Galería-Taller  "Lolo"

Alors que des milliers de Canadiens foulent les plages paradisiaques de Varadero, très peu font escale à Matanzas. L’ancienne "Athènes cubaine". Son passé tumultueux mêle mémoires de pirates du 15e siècle et reliques d’une industrie sucrière exubérante du 19e et ses richesses littéraires, musicales, spirituelles et architecturales de l’époque. Aujourd’hui, Matanzas cache un autre joyau artistique d’une humanité extraordinaire : La Galerie-Atelier de "Lolo"

 

Il fait déjà très chaud ce matin lorsque j’aperçois, au bord du Rio San Juan, non loin de la Plaza de la Vigia, les grilles de fer forgé, véritable rempart de cette bâtisse aux mille et une surprises. El taller de Lolo, du nom d’un des artistes principaux du lieu, est installé dans un bâtiment délabré du 19e siècle. Un édifice reflétant l'image du patrimoine et de l'héritage traditionnel de cet ancien port industriel.

Formé d’une maison monumentale appartenant auparavant à Tarascó, le fondateur de la première Académie des Beaux-Arts de la province, et d’un entrepôt aux limites abyssales; l’atelier de Lolo, Osmany "Lolo" Bétancourt, est devenu un lieu propice à la création, la rencontre et l’échange artistique.

Passé l’imposante armure métallique, mes yeux s’étirent du sol au plafond.
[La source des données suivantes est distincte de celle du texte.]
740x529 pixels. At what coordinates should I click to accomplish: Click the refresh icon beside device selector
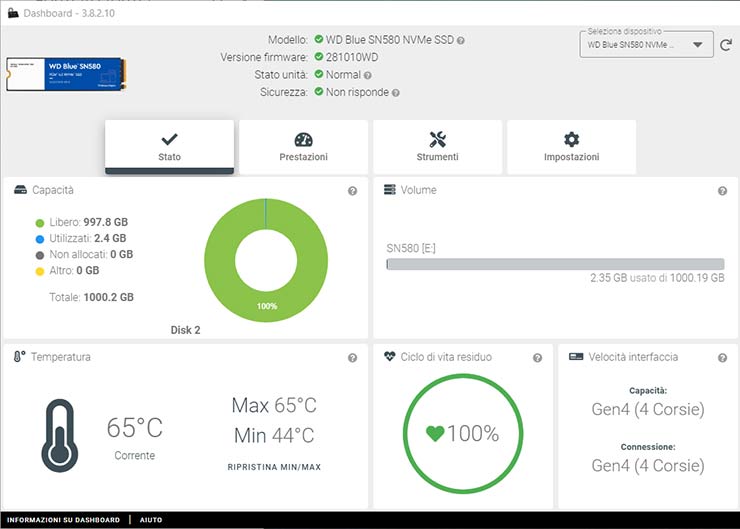[x=726, y=45]
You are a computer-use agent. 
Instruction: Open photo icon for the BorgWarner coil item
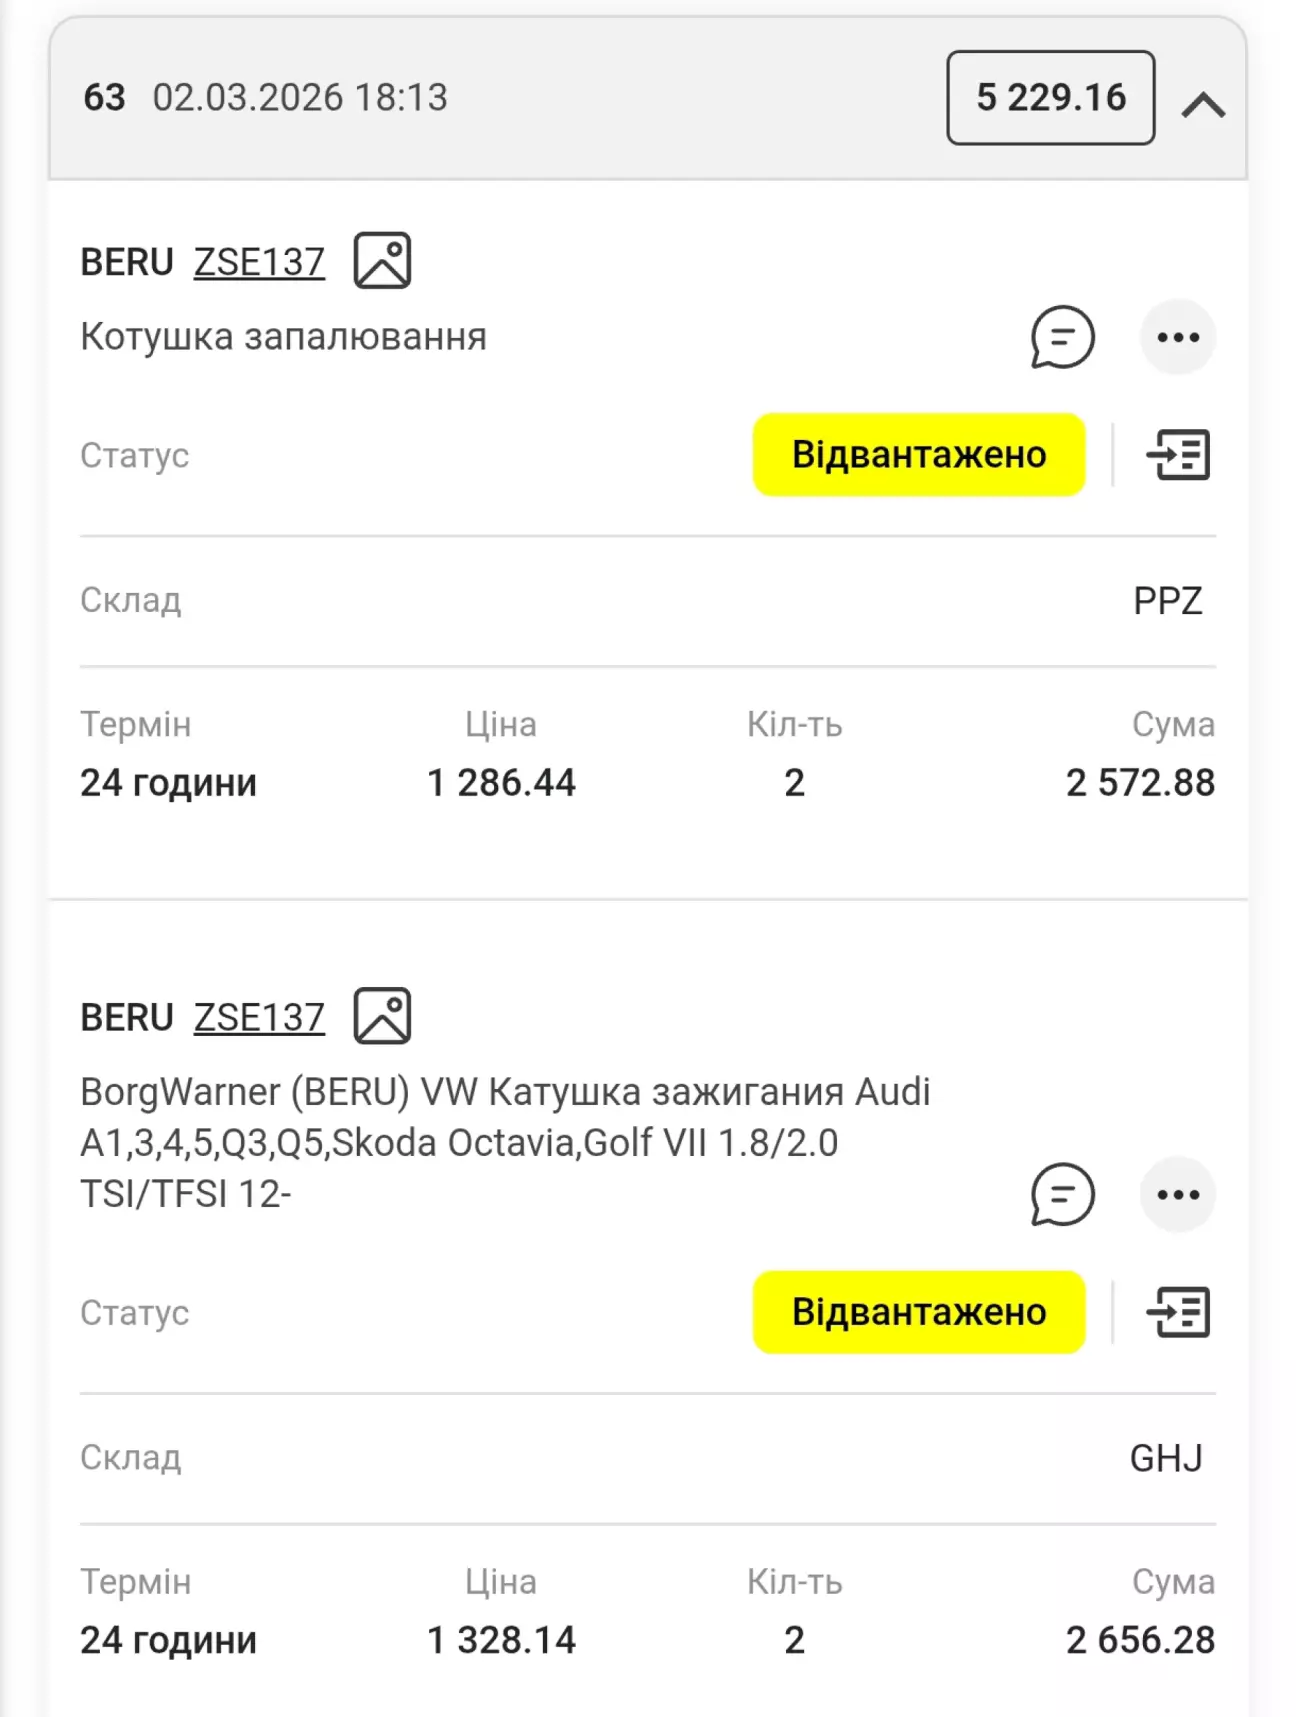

Des œuvres de toutes tailles s’offrent à moi. Monumentales pour certaines, à taille humaine pour d’autres, je n’ose les fixer du regard de peur de briser celles qui me semblent les plus fragiles.

Des couleurs par myriades embrassent des dégradés de sépia. Des bronzes, de l’argile, du verre cassé, de la fibre de verre, de l’huile, des tonnes de matières à recycler, et des odeurs uniques sèment la cacophonie des sens. Une m’est particulièrement familière, celle d’un café fraîchement servit dans sa petite tasse en céramique atypique. Un rituel essentiel, simple et amical, délicieusement imposé par les maîtres des lieux pour chaque visiteur.

Un sage parmi les autres

 Manuel est matinal, il est d’ailleurs toujours le premier sur les lieux à profiter du calme et du soleil levant, l’apanage du sage peut-être…

Je m’assieds à ses côtés sur une chaise vigoureusement frêle. Je sirote tel un prince dans son nouveau palais, un palais qui me rappelle celui du facteur Cheval, les fioritures en moins. Manuel s’installe, un pinceau à la main, prêt à habiller une assiette en céramique d’un personnage dont il a seul le secret. Artiste reconnu, il n’en est pas à sa première carrière. Caricaturiste et illustrateur dans la majeure partie des publications du pays, il a parcouru l’histoire de la société cubaine et de la révolution avec un humour subtil, notamment dans les pages de La Granma, l’étendard de la presse nationale cubaine.

Il a finalement troqué la mine pour le pinceau afin d’y déposer cette touche si particulière. «Mes dessins sont aujourd’hui uniques et immuables, un journal est tiré à des milliers d’exemplaires, mais il peut disparaître sans laisser de trace… La céramique, elle, est toujours là», sourit-il.

Happé par ses paroles, nous sommes interrompus par Lolo, son ami de toujours, son frère d’armes. Nous sommes dans un de ces bons jours. Il arbore un sourire malicieux, celui d’un gamin prêt à faire une farce.   « Si tu veux que je te raconte "El Taller", c’est le moment !», dit-il d’une voix rauque, d’outre-tombe, avant de partir à rire. Manuel continue tranquillement de coiffer son personnage, en me donnant rendez-vous plus tard d’une moue amicale.

Le maître des lieux

Sorti de cette douce mélodie jouée par Manuel, me voilà face à une tête en terre glaise au large sourire qui m’est familière.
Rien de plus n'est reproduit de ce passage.